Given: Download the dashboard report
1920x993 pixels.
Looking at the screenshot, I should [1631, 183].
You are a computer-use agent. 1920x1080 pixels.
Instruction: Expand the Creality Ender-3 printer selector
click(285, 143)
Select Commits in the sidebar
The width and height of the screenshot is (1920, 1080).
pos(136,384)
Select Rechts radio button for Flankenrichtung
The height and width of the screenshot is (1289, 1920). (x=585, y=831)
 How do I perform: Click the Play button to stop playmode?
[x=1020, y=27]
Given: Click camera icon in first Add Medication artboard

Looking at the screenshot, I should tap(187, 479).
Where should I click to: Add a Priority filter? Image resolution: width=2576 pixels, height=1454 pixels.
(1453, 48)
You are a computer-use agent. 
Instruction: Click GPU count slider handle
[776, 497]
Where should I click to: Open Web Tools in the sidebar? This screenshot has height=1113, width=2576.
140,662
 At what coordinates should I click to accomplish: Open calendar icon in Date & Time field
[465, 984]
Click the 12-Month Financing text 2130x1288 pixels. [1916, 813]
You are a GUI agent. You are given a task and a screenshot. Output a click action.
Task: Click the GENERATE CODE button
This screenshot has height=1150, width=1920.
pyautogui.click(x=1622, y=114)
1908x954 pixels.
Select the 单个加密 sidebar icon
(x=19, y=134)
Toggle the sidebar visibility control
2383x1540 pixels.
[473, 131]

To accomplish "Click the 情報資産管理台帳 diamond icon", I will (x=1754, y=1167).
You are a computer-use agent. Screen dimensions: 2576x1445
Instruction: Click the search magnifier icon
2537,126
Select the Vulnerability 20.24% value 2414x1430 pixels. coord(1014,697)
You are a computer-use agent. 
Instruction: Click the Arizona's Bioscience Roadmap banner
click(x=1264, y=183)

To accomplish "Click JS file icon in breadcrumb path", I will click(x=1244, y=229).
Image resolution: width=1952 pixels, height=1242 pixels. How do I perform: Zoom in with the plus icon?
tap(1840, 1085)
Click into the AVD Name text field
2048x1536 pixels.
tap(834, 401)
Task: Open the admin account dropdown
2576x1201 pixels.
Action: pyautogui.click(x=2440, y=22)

◆ TASK DESCRIPTION
The expected answer is every line above in which the word "computer" appears.

◆ EXPECTED ANSWER
You are a computer-use agent. 1920x1080 pixels.
You are a computer-use agent. 
You are a computer-use agent. Screen dimensions: 2576x1445
You are a computer-use agent. 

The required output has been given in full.